The EDAX PRIAS™ technology offers unique imaging capabilities by using the EBSD detector as an imaging detector while simultaneously analyzing EBSD patterns for orientation and phase information. For PRIAS imaging, different regions of interest (ROIs) are defined within the EBSD pattern, and the signal intensity variations within these ROIs are used to create images while collecting EBSD mapping data. Figure 3 shows a PRIAS map from an ROI placed at the top of the EBSD pattern. In this geometry with a tilted EBSD sample, the PRIAS map produces an image with strong atomic number contrast while reducing the amount of orientation channeling contrast compared to Figure 1. Figure 4 shows a PRIAS map from a centered ROI where some orientation contrast is added to the atomic number contrast. Figure 5 shows a PRIAS map from an ROI at the bottom of the EBSD pattern. Here, atomic number contrast has been minimized, and orientation contrast has been enhanced. All three of these PRIAS images are created and captured automatically during EBSD mapping to offer different imaging information to complement the orientation information collected. Defining other ROIs using saved EBSD patterns to extract more information is also possible.

A PRIAS map from an ROI placed at the top of the EBSD pattern.
Figure 3. A PRIAS map from an ROI placed at the top of the EBSD pattern.

A PRIAS map from a centered ROI where some orientation contrast is added to the atomic number contrast.
Figure 4. A PRIAS map from a centered ROI where some orientation contrast is added to the atomic number contrast.

A PRIAS map from an ROI at the bottom of the EBSD pattern.
Figure 5. A PRIAS map from an ROI at the bottom of the EBSD pattern.

Figure 6 shows the IPF (normal direction) orientation map collected by analyzing the EBSD pattern with spherical indexing and using the generic face-centered cubic (FCC) master pattern material file. Here, we see that our pirate grain is a collection of grains of different orientations. We can also see that the perimeter grains appear to have less internal misorientation than the internal grains. We can visualize this better using the kernel average misorientation (KAM).

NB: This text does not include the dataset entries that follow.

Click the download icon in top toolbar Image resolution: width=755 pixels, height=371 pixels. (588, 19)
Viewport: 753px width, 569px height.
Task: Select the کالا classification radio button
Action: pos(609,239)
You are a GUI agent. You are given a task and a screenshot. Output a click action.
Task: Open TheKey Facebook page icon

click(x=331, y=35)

Figure 7 shows the KAM map in color combined with a grayscale spherical indexing confidence index (CI) map. The CI map shows the outline of the pirate grain structure relative to the surrounding microstructure. In contrast, the colored KAM map shows the localization of the low-angle grain boundary structure with the high angular precision that can be achieved with spherical indexing.

The IPF (normal direction) orientation map was collected by analyzing the EBSD pattern with spherical indexing and using the generic FCC master pattern material file.
Figure 6. The IPF (normal direction) orientation map was collected by analyzing the EBSD pattern with spherical indexing and using the generic FCC master pattern material file.

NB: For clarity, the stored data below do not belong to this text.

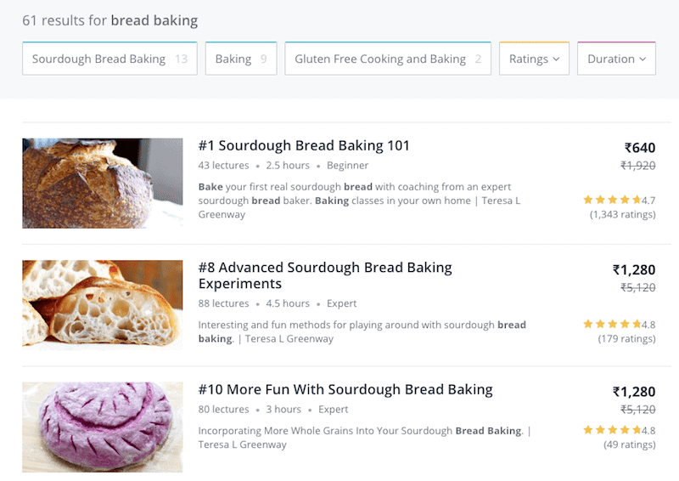679x481 pixels.
Task: Click the Ratings dropdown chevron arrow
Action: pyautogui.click(x=556, y=59)
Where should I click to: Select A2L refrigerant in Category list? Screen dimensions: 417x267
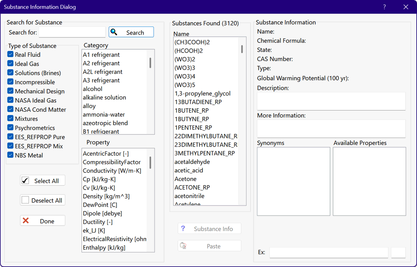(102, 72)

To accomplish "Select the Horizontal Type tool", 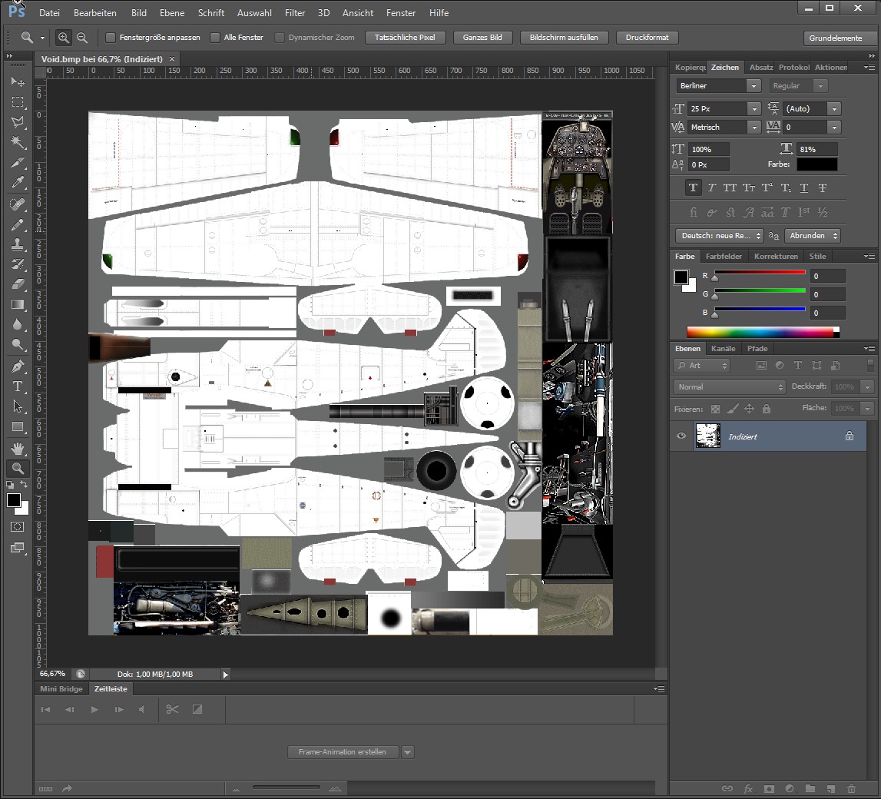I will click(18, 386).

The KAM map in color combined with a grayscale spherical indexing confidence index (CI) map.
Figure 7. The KAM map in color combined with a grayscale spherical indexing confidence index (CI) map.

These images demonstrate how EBSD mapping can capture a wide range of information communicated through different types of output images. Often, these images complement each other to tell a more complete story about the microstructure. In this case, we learned more about a polycrystalline pirate grain and his smile, which is deforming his interior. At least that’s my story, and I’m happy about it.